## DATA LISTING
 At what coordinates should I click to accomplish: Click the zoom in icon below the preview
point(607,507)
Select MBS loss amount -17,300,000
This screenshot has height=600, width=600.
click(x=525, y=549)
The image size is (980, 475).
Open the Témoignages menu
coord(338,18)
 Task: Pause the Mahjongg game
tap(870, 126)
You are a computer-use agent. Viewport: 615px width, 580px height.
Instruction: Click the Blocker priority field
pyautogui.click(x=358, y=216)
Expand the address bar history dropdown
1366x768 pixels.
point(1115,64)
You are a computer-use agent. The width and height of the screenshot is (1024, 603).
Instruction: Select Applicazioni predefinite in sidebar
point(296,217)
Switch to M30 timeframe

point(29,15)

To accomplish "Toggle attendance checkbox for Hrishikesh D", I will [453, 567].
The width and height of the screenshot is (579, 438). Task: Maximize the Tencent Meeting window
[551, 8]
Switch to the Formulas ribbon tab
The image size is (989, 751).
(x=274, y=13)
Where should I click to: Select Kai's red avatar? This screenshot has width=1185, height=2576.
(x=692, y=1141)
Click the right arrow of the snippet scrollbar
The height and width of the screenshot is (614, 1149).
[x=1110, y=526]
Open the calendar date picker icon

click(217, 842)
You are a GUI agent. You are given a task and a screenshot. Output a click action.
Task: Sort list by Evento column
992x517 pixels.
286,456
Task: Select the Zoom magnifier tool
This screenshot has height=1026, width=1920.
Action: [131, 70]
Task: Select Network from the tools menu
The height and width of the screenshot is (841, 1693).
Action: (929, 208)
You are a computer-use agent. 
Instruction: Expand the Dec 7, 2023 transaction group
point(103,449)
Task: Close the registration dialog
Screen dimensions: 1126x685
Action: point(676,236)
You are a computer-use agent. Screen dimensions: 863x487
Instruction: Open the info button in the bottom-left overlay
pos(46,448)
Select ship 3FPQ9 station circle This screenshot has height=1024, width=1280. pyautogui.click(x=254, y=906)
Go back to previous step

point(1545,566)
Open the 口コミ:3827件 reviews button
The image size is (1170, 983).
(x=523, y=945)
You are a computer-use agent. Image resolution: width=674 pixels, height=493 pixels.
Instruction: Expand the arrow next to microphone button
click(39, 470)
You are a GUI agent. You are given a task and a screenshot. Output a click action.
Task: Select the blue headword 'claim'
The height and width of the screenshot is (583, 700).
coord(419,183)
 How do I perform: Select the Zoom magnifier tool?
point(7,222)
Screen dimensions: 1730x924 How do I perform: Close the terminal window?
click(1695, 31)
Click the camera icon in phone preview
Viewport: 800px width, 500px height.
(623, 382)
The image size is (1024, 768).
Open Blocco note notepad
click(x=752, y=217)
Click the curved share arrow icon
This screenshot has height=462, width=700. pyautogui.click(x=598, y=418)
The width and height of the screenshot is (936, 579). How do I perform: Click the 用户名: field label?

## REQUIRED ACTION
Your reply should contain every entry, repeated exactly.

## EXPECTED OUTPUT
 At what coordinates should I click to accomplish: Click the zoom in icon below the preview
point(607,507)
Select MBS loss amount -17,300,000
This screenshot has height=600, width=600.
click(x=525, y=549)
The image size is (980, 475).
Open the Témoignages menu
coord(338,18)
 Task: Pause the Mahjongg game
tap(870, 126)
You are a computer-use agent. Viewport: 615px width, 580px height.
Instruction: Click the Blocker priority field
pyautogui.click(x=358, y=216)
Expand the address bar history dropdown
1366x768 pixels.
point(1115,64)
You are a computer-use agent. The width and height of the screenshot is (1024, 603).
Instruction: Select Applicazioni predefinite in sidebar
point(296,217)
Switch to M30 timeframe

point(29,15)

To accomplish "Toggle attendance checkbox for Hrishikesh D", I will [453, 567].
The width and height of the screenshot is (579, 438). Task: Maximize the Tencent Meeting window
[551, 8]
Switch to the Formulas ribbon tab
The image size is (989, 751).
(x=274, y=13)
Where should I click to: Select Kai's red avatar? This screenshot has width=1185, height=2576.
(x=692, y=1141)
Click the right arrow of the snippet scrollbar
The height and width of the screenshot is (614, 1149).
[x=1110, y=526]
Open the calendar date picker icon

click(217, 842)
You are a GUI agent. You are given a task and a screenshot. Output a click action.
Task: Sort list by Evento column
992x517 pixels.
286,456
Task: Select the Zoom magnifier tool
This screenshot has height=1026, width=1920.
Action: [131, 70]
Task: Select Network from the tools menu
The height and width of the screenshot is (841, 1693).
Action: (929, 208)
You are a computer-use agent. 
Instruction: Expand the Dec 7, 2023 transaction group
point(103,449)
Task: Close the registration dialog
Screen dimensions: 1126x685
Action: point(676,236)
You are a computer-use agent. Screen dimensions: 863x487
Instruction: Open the info button in the bottom-left overlay
pos(46,448)
Select ship 3FPQ9 station circle This screenshot has height=1024, width=1280. pyautogui.click(x=254, y=906)
Go back to previous step

point(1545,566)
Open the 口コミ:3827件 reviews button
The image size is (1170, 983).
(x=523, y=945)
You are a computer-use agent. Image resolution: width=674 pixels, height=493 pixels.
Instruction: Expand the arrow next to microphone button
click(39, 470)
You are a GUI agent. You are given a task and a screenshot. Output a click action.
Task: Select the blue headword 'claim'
The height and width of the screenshot is (583, 700).
coord(419,183)
 How do I perform: Select the Zoom magnifier tool?
point(7,222)
Screen dimensions: 1730x924 How do I perform: Close the terminal window?
click(1695, 31)
Click the camera icon in phone preview
Viewport: 800px width, 500px height.
(623, 382)
The image size is (1024, 768).
Open Blocco note notepad
click(x=752, y=217)
Click the curved share arrow icon
This screenshot has height=462, width=700. pyautogui.click(x=598, y=418)
The width and height of the screenshot is (936, 579). How do I perform: Click the 用户名: field label?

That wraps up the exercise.